> **Task objective**: The output should be every line below that includes the word "This".

(Data supplied begins)

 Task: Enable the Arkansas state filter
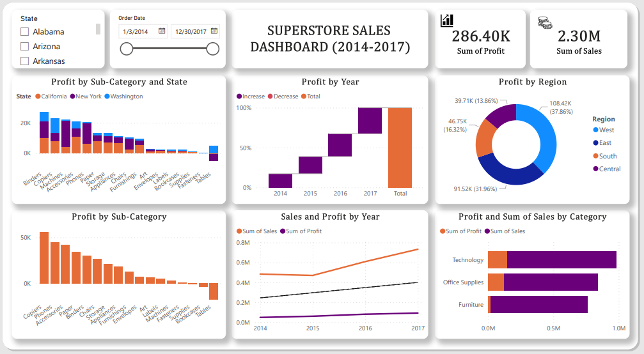25,61
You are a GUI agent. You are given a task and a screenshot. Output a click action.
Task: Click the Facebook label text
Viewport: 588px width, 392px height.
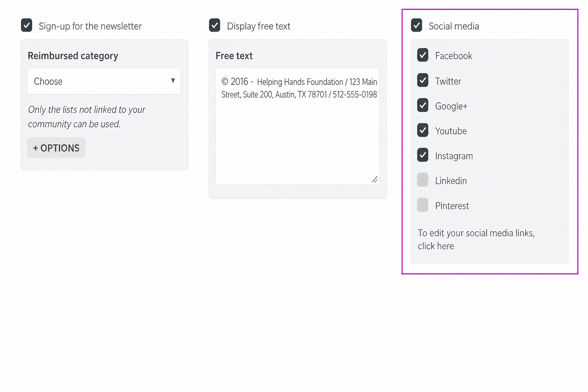(x=454, y=56)
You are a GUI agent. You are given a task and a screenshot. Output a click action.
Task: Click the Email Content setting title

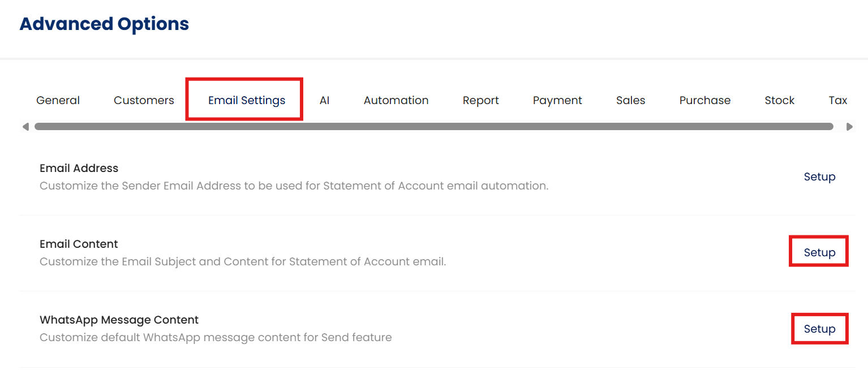click(x=79, y=244)
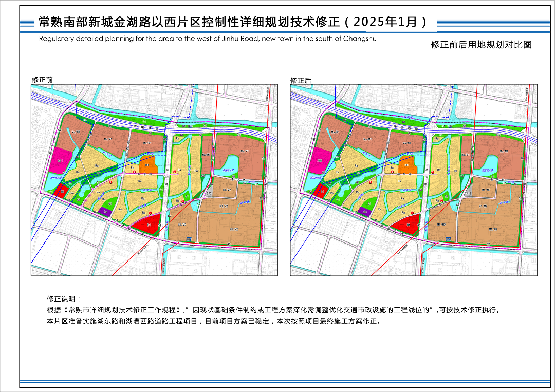Viewport: 555px width, 392px height.
Task: Click the 修正前后用地规划对比图 heading
Action: point(481,45)
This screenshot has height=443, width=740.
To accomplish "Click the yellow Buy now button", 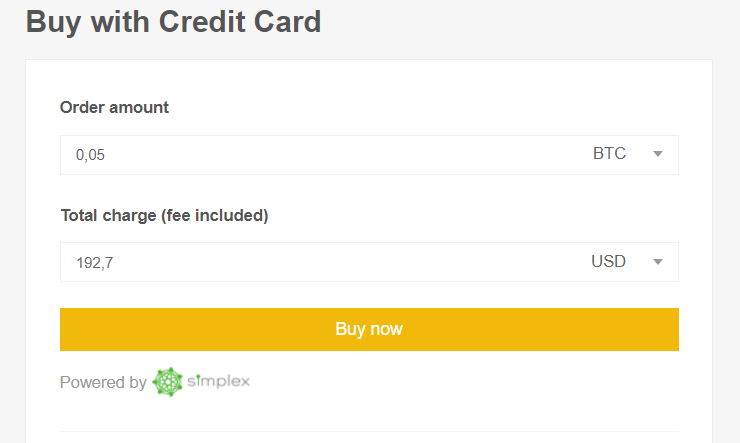I will (x=369, y=329).
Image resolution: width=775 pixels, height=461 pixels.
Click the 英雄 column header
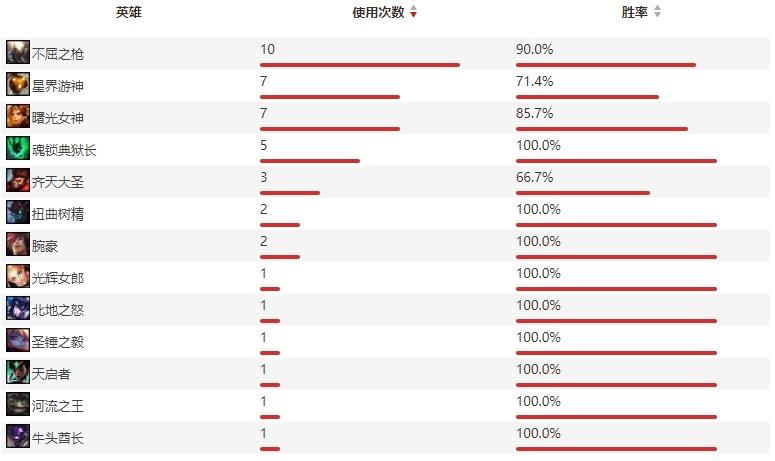coord(128,13)
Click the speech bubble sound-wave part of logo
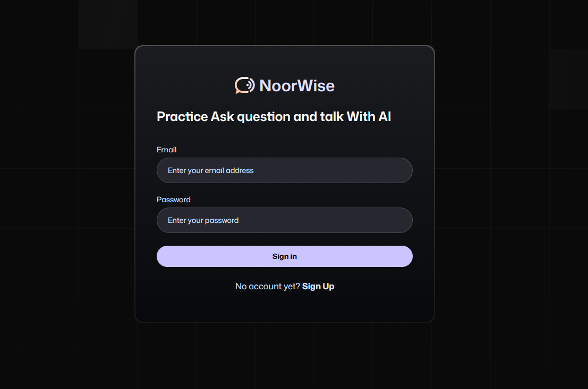Image resolution: width=588 pixels, height=389 pixels. point(250,85)
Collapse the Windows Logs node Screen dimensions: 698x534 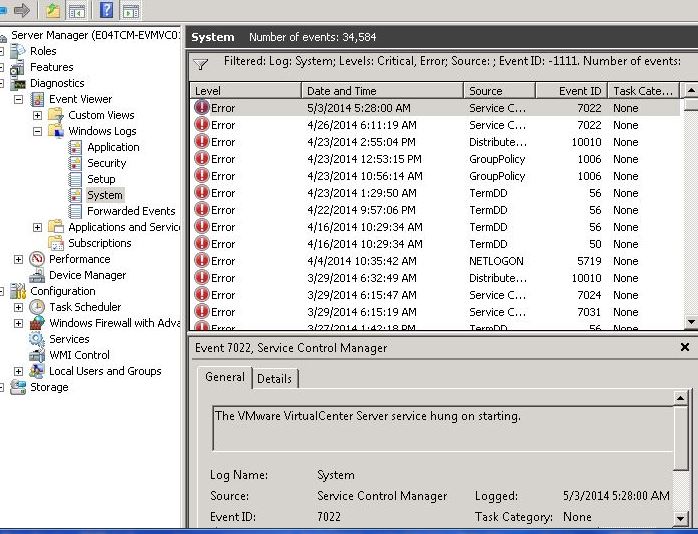[37, 131]
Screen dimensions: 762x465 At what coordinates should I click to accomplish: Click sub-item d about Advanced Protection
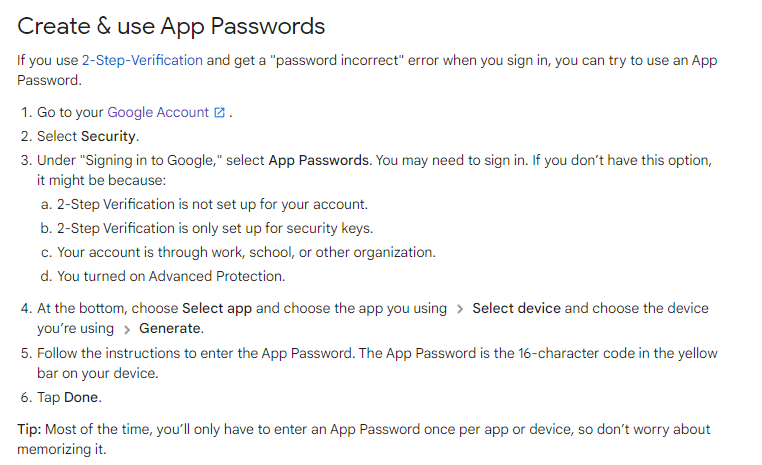pyautogui.click(x=171, y=276)
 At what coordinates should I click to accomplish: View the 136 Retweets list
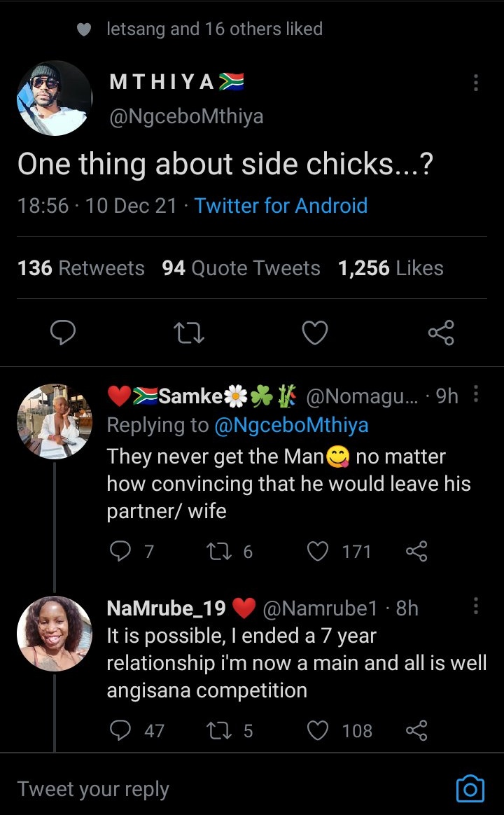pyautogui.click(x=81, y=268)
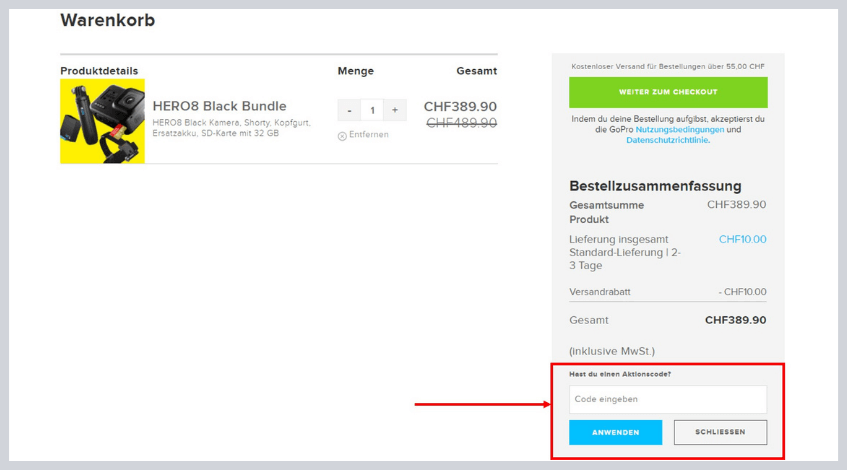The image size is (847, 470).
Task: Select the quantity field showing 1
Action: 372,110
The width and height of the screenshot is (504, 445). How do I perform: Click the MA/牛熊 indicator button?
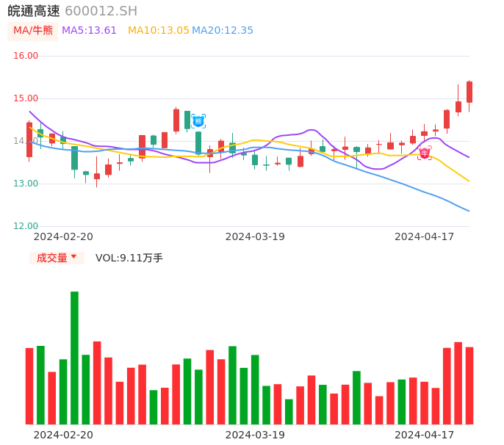[x=33, y=31]
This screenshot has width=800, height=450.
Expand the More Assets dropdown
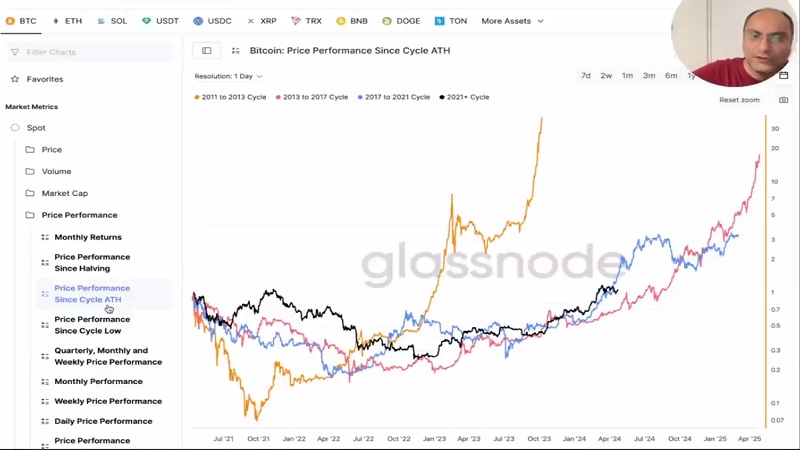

(Data supplied ends)

> **Exercise response**:
This screenshot has height=443, width=740.
This screenshot has width=800, height=450.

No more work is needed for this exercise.